The following day we got up early and went to the Eiffel Tower. It was a weekday and not yet into the tourist season, but already a mass of people were corralled in queues before the ticket boxes. It took an hour of zig-zag shuffling before finally we were able to squeeze into a lift and make it up to the second deck.

The view was dazzling – when we could see it, that is. For me, standing 194 cm in height, the crush at the balustrades was not a big problem. I could look over heads and see everything (or almost everything). But Emmy had to jostle and burrow and scrummage. And she had some very ruthless competition.

Feeling a little deflated we had lunch at a buffet cafeteria on the first level. It was one of the worst meals I’ve ever eaten. Indeterminate organic matter wrapped in soggy paper washed down with lilac coloured lolly-water. If only I had ordered steak and chips.

Back on the ground we looked up at the rows of heads strung like beads along the balustrades of the tower.

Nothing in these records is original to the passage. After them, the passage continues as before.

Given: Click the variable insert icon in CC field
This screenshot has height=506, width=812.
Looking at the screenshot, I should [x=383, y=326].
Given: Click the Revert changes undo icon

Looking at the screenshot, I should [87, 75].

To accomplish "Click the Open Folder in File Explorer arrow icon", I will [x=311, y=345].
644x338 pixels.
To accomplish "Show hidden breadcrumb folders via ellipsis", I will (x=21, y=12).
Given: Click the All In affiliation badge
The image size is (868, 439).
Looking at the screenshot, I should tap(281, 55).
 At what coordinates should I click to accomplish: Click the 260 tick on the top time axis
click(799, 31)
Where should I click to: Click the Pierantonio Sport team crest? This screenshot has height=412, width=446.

The Eiffel Tower is a dramatic, historic, even beautiful, structure, and it deserves to attract visitors. But it is being loved to death, or perhaps more accurately, exploited to death. The unavoidable crush of visitors and the fleeting contact they make with the Tower’s mystique, make visiting the Tower a trial. In some respects it’s even unpleasant. The Eiffel Tower embodies the classic paradox of mass tourism: its iconic status has bred a degraded experience. Somehow we were disappointed.

Minimalist travel (with carbon-steel telescopic walking poles).

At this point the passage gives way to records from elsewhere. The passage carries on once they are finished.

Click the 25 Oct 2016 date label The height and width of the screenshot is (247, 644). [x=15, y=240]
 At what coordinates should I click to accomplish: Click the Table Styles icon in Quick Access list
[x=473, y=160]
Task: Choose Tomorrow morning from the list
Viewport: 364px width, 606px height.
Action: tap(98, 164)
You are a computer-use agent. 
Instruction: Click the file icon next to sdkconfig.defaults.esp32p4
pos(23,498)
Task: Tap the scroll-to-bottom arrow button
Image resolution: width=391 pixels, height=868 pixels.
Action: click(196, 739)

Right then and there we decided, consumer travel is not for us. You know what I mean by consumer travel. It is travel built around shopping in one guise or another: luxury this and discount that, free day here and extra night there, with “gourmet” meals and “experienced” guides. It is a modular, fleeting, assembly-line world, full of packaged sights seen from the window of a bus and regulated by turnstile. The cruise ship is its purest manifestation, but the Eiffel Tower is now one of its innumerable offspring.

Of course, consumer travel is a soft target and it is very easy to be snooty about it. So it’s frustrating that you can’t escape it. It is hard to be pure and keep consumer travel (a.k.a. “shopping”) at an ideologically comfortable distance. It is virtually impossible to go anywhere without succumbing, somewhere along the way, to the powerful pull of iconic sights and pre-packaged convenience.

But by walking (with our Gore-Tex hiking boots, moisture-wicking merino wool socks, quick-dry insect-repellent shirts, sculptured backpacks and carbon steel, telescopic walking poles) we hope to fend off the worst blandishments of consumerism. How successful will we be? Hmmm, perhaps this paragraph has already answered that question, but we’ll keep you posted anyway.